Trier, Rom des Nordens

Augusta Treverorum (Trier) war die grösste Stadt jenseits der Nordalpen. Als Stadttor ist die palastartige Porta Nigra in Trier einzigartig. Zur Kirche umgestaltet, überstand sie die Jahrhunderte und wurde dann auf Napoleons Geheiss hin wieder in ihre ursprüngliche Form zurück gebaut.


Trier bietet jedoch noch andere im westlichen Europa einmalige antike Zeugnisse: hoch aufragende Thermenmauern, eine bis heute benutzte Brücke, das in die antike Stadtmauer integrierte Amphitheater, die als Kirche genutzte Palastaula aus konstantinischer Zeit sowie Fragmente von Wohnhäusern und Villen, von Skulpturen und Mosaiken.
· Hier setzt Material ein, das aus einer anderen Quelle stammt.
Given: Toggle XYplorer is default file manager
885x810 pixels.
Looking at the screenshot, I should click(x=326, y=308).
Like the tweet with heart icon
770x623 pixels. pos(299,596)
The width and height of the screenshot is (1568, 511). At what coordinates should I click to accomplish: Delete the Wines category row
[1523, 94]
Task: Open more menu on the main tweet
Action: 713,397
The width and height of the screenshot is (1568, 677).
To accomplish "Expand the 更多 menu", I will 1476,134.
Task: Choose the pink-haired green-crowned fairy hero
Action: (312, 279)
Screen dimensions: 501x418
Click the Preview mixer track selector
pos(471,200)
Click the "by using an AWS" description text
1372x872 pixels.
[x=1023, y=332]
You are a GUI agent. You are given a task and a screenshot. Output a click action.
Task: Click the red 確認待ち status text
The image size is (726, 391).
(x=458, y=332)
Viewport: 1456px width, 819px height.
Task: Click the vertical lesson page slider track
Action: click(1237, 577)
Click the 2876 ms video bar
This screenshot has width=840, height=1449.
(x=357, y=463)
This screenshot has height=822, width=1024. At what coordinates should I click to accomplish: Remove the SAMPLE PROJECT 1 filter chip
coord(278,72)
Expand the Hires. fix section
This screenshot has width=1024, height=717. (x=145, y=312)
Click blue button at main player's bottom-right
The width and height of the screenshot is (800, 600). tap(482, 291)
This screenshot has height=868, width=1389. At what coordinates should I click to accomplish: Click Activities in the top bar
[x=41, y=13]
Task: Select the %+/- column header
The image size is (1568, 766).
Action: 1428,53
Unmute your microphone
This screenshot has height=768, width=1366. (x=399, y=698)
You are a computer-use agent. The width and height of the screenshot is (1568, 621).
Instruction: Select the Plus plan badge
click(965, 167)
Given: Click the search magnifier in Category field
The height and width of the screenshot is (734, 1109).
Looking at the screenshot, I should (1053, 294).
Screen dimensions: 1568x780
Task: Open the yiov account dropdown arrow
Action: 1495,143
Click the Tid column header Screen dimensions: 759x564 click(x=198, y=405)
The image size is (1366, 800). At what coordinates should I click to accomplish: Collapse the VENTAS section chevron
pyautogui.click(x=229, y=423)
Dazu kommt ein bis in die frühchristliche Epoche zurückreichender, später vielfach umgeformter Kirchenkomplex, unter dem man nach dem Zweiten Weltkrieg ein mit Fresken ausgestattetes Haus entdeckte, das von einigen Forschern als Palast von Konstantins Mutter Helena gedeutet wurde. 

Dank der günstigen Lage an wichtigen Fernstrassen, die hier die schiffbare Mosel kreuzten, dank Handel und florierendem Export von Stoffen, Terra-sigillata-Gefässen und bunt bemalter schwarzer Spruchbecherkeramik wuchs Augusta Treverorum schnell zu einer «urbs opulentissima» heran. 

 

Als Verwaltungssitz der Provinz Gallia Belgica konnte die Stadt sich Mitte des 2. Jahrhunderts Luxusbauten leisten, von denen die mit importierten Marmorstatuen geschmückten Barbarathermen als grösste Badeanlage ausserhalb Roms die Bewunderung ausländischer Handelsleute und der vom Land zugezogenen Kelten erregten. 

 

Als die schliesslich Treveris genannte Stadt im Zuge der diokletianischen Reichsreform im Jahr 286 zu einer Residenz der römischen Kaiser und zum Zentrum der neugeschaffenen, bis nach Marokko reichenden Präfektur Gallien ernannt wurde, erlebte sie eine späte Blüte – und dies in einer wechselvollen Zeit, als die Städte am Rhein nachdem die Legionäre ab 253 n. Chr. nicht mehr richtig bezahlt werden konnten durch Germaneneinfälle bereits empfindlich geschwächt waren.

 

Obwohl die einstige Heimat des Helvetiers von Gallien abgetrennt und der von der Garnisonsstadt Mogontiacum (Mainz) aus verwalteten Provinz Germania superior zugeschlagen worden war, lässt sich in der stolzen gallischen Provinzhauptstadt Trier und in Aventicum, dem Hauptort der Helvetier, über lange Zeit hin eine ähnliche Entwicklung ausmachen. Beide Städte wurden Mitte des 1. Jahrhunderts ehrenhalber in den Rang einer Colonia erhoben. Neben den üblichen Foren, Tempelbezirken, Kultur- und Vergnügungsbauten besassen beide eine beeindruckende, mehr als sechs Kilometer lange, mit grossen Toranlagen versehene Stadtmauer, die eine Fläche von je rund 2,5 Quadratkilometern einfasste. 

 

Vor den Germaneneinfällen im 3. Jahrhundert zählte Aventicum gut 80’000 Einwohner. Trier hatte etwa 350’000 Einwohner. Doch während sich Aventicum von den Invasionen nie mehr richtig erholte, wuchs das nun als Kaiserresidenz fungierende Treveris zur grössten Stadt nördlich der Alpen heran und erreichte zeitweise wohl eine Bevölkerung von über 350’000 Einwohnern. Doch erlaubt die ganz auf das römische Südwestdeutschland fixierte Ausstellung keine vergleichenden Blicke auf die grossen obergermanischen Städte Aventicum oder Augusta Raurica, wo man mit einem spätrömischen Kastell am Rhein den Niedergang aufzuhalten suchte.